Village in Wiltshire, England

Winterbourne Bassett is a small village and civil parish in Wiltshire, England, about 6 mi southwest of Swindon and 7 mi northwest of Marlborough.

The village lies just west of the A4361 road between Swindon and Devizes, about 3 mi north of Avebury. The minor road through the village continues west to Clyffe Pypard. The parish shares a grouped parish council with the neighbouring parish of Broad Hinton.

== History ==
The remains of a Late Neolithic or Early Bronze Age stone circle lie largely hidden on a low ridge, about 1 km northwest of the village. The ancient trackway known as The Ridgeway crosses the east of the parish.

In 1086, Domesday Book recorded 37 households at Wintreburne, and land held by Amesbury Abbey.
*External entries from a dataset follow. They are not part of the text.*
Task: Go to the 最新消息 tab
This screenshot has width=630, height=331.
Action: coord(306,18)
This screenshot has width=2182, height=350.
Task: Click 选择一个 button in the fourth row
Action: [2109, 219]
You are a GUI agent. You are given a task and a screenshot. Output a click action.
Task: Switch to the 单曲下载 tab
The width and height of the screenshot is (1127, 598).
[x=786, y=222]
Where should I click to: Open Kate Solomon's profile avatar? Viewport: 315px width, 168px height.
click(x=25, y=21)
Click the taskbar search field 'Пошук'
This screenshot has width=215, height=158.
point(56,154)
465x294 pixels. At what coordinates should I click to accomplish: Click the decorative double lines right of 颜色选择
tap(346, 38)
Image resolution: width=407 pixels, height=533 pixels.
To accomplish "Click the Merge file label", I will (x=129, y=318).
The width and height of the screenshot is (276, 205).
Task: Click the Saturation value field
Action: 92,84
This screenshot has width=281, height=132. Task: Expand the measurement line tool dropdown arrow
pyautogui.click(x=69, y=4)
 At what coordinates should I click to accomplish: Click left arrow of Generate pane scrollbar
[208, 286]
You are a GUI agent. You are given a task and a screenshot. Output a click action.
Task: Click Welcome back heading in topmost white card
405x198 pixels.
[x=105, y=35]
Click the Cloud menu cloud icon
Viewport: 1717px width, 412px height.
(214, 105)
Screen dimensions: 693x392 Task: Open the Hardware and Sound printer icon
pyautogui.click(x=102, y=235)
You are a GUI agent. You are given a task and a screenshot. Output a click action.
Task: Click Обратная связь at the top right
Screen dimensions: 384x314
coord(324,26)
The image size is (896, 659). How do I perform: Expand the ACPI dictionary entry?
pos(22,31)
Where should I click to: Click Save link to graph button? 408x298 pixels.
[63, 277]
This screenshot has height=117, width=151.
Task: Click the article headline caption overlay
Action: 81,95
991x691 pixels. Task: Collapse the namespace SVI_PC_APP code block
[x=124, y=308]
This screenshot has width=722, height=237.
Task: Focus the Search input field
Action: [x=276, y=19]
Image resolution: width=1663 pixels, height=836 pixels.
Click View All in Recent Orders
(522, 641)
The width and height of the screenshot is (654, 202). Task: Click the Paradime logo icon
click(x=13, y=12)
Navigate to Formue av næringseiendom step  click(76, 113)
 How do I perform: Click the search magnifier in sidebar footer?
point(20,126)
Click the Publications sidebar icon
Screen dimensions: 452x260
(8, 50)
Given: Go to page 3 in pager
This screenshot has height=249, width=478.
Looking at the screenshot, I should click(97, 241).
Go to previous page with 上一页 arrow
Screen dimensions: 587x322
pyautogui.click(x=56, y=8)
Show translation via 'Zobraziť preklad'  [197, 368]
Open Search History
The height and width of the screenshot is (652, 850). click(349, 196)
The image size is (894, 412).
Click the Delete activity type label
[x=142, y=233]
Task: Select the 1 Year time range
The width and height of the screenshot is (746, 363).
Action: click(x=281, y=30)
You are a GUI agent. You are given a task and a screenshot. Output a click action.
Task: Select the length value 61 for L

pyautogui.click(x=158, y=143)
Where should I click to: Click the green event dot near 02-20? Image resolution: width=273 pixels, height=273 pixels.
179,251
The name Winterbourne refers to seasonal streams in the area, which meet to form the upper waters of the River Kennet. The Bassett suffix is from lords of the manor in the 12th and 13th centuries, and distinguishes the parish and village from Winterbourne Monkton, close by to the south.

Winterbourne manor was granted in 1194 to Alan Basset (d.1232/3), whose name appears in Magna Carta as an advisor to the king. The manor was inherited in turn by his sons Gilbert (d.1241), Fulk (later bishop of London, d.1259) and Philip (Justiciar of England, d.1271). Philip's daughter Aline married Hugh le Despencer, 1st Baron le Despencer (d.1265) and thus the manor was inherited by her son Hugh Despenser the Elder (advisor to Edward I, executed 1326). The manor reverted to the Crown; the Wiltshire Victoria County History traces its later ownership. The present manor house, just north of the church, was built in brick in the late 18th century.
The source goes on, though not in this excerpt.